Chrono helvétique pour les Mondiaux de ski
Spécialisées dans le chronométrage sportif, plusieurs sociétés suisses squattent régulièrement les horloges des grandes compétitions. De ski notamment.
Et c’est encore une fois le cas aux Mondiaux de Saint-Moritz.
Du portillon de départ (au sommet du Piz Nair-Pitschen) à la banderole d’arrivée, les différents tracés des Mondiaux de ski de Saint-Moritz sont truffés d’appareils de mesure du temps.
Comme à Vail (1999) et Sankt-Ankton (2001), la société neuchâteloise TAG Heuer a déroulé ses quelque 670 kilomètres de câbles et posés ses photocellules aux endroits stratégiques de la course.
«En ski, précise d’emblée Jean Campiche, le temps est donné au centième de seconde mais il est calculé au millième.»
Dans la cabine de chronométrage feutrée surplombant l’aire d’arrivée de Salastrains, le patron du secteur chronométrage de l’horloger suisse dirige la manœuvre.
Des techniciens italiens
Active dans le chronométrage du ski depuis 1989, son entreprise profite du retour sur les investissements qu’elle a consentis depuis des années dans le monde de la Formule 1.
«Pour les Championnats du monde, affirme Jean Campiche, nous devons travailler avec une marge de sécurité maximale.»
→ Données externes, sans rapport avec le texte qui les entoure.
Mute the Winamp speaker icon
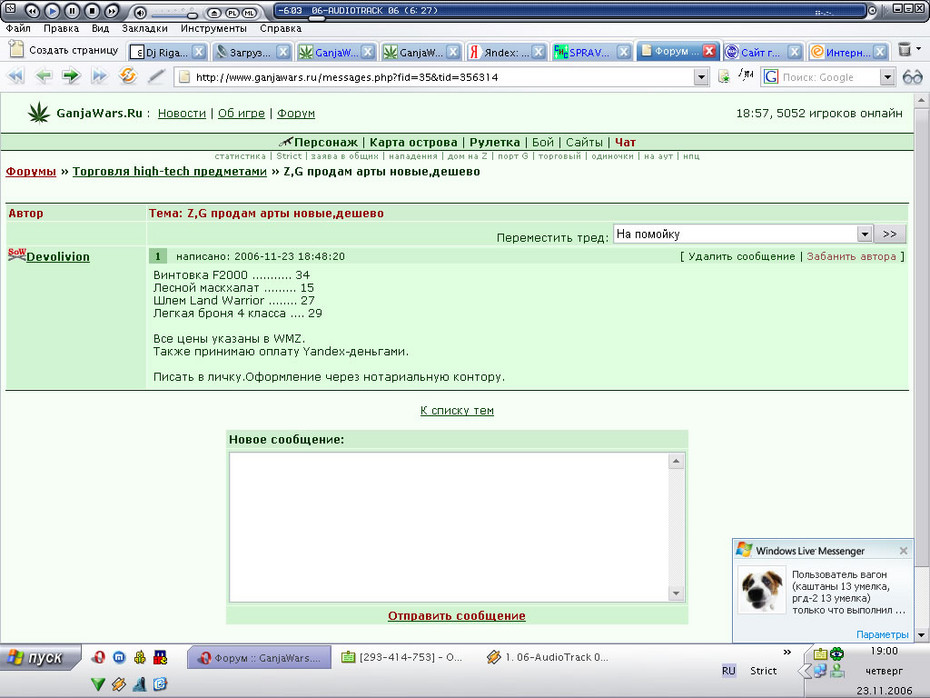930x698 pixels. click(139, 12)
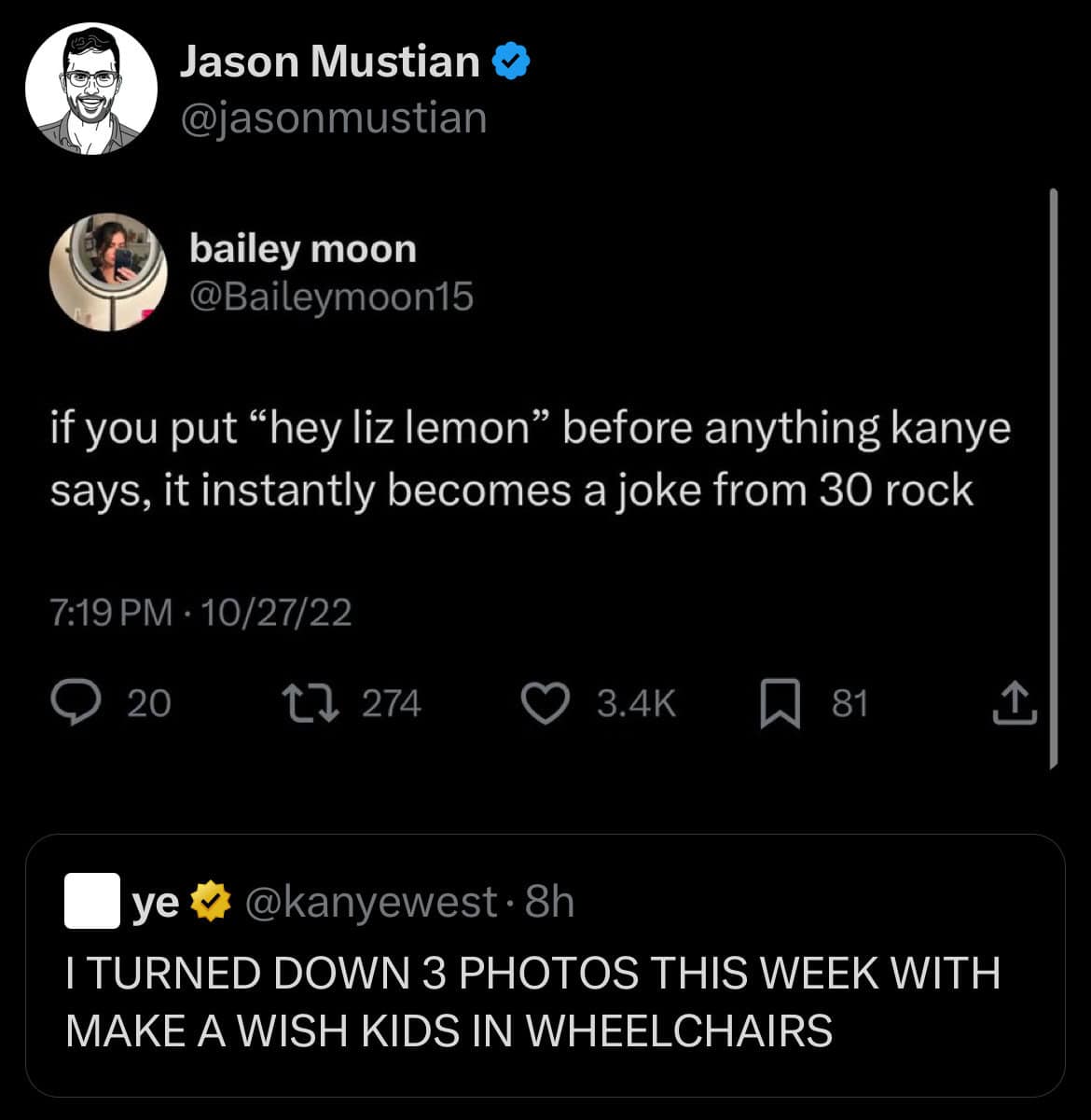Bookmark the tweet using the bookmark icon
This screenshot has height=1120, width=1091.
tap(780, 704)
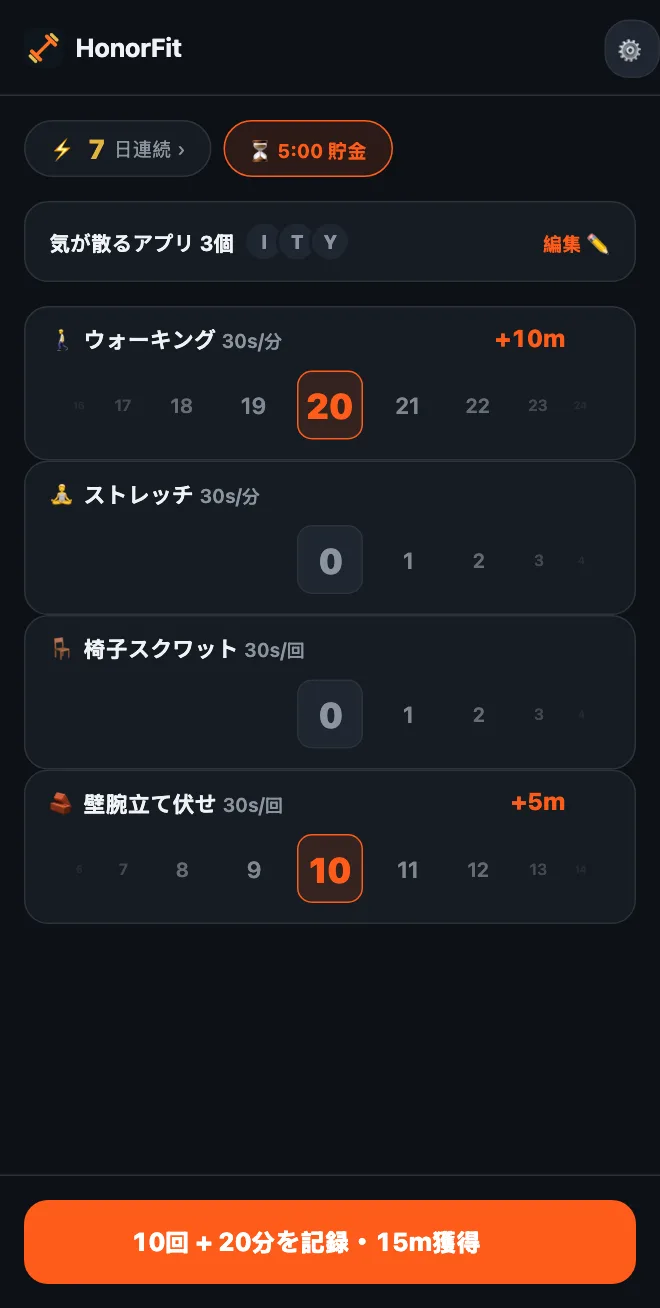Click the HonorFit dumbbell logo

click(x=43, y=48)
«Dès le portillon de départ, les impulsions du système principal de calcul sont doublées. Et nous disposons encore d’un système de secours.»
Un procédé complexe. Qui permet, en cas de problème avec un câble ou une photocellule pendant la course, de garantir le temps de l’athlète au millième de seconde.
Une prouesse réalisée grâce à des programmes informatiques et des appareils ultra-sophistiqués. Mais aussi grâce au savoir-faire des 23 techniciens de Deltatre.
En effet, à Saint-Moritz, l’horloger suisse sous-traite le traitement de données avec cette société italienne.
Le contrôle de la FIS
La Fédération internationale de ski (FIS) se contente de surveiller le bon déroulement des opérations.
Elle a cédé les droits de chronométrage à l’entreprise d’organisation d’événements sportifs IMG.
En cas de litige, l’IT manager de la FIS, Franscesco Cattaneo, reste tout de même le seul compétent pour prendre une décision.
Car, malgré toutes les précautions prises, un problème n’est jamais à exclure. Surtout dans les conditions météorologiques extrêmes dans lesquelles se déroule la mesure du temps.
«Nous ne sommes pas une police, précise Franscesco Cattaneo. Nous vérifions simplement que tout se passe en accord avec nos règlements.»
En clair, il faut que les installations soient réalisées et que les données soient transférées conformément aux exigences de la FIS.
Et à ce jeu-là, à l’instar de TAG Heuer, les firmes horlogères suisses restent les plus fiables et les plus compétitives.
swissinfo, Mathias Froidevaux à Saint-Moritz
– En ski, le chronométrage est effectué au millième de seconde pour assurer l’exactitude au centième de seconde.
– Selon les règlements de la FIS, seul le centième est pris en compte au classement, le dernier digit étant caché.
– TAG Heuer a été chronométreur officiel aux Mondiaux de Vail (1999) et de Sankt Ankton (2001). Son contrat porte jusqu’aux Mondiaux de Bormio (2005).
– Pour assurer ses mesures aux Mondiaux de Saint-Moritz, TAG Heuer a déroulé 678 km de câbles.
– 23 techniciens s’occupent du chronométrage à Saint-Moritz.
– La plupart travaillent au traitement des données dans la cabine de chronométrage au-dessus de l’aire d’arrivée.
– Les autres sont placés au départ et le long de la piste, notamment le starter et les deux responsables des temps intermédiaires.
– Sur les cinq temps intermédiaires qui sont pris en compte, deux sont donnés avec la vitesse des concurrents.
– Dès le portillon de départ, les mesures de chronométrage sont doublées par sécurité.
– Toutes les photocellules des temps intermédiaires sont des photocellules doubles.
– Parallèlement, un système de secours effectue lui aussi tous les calculs.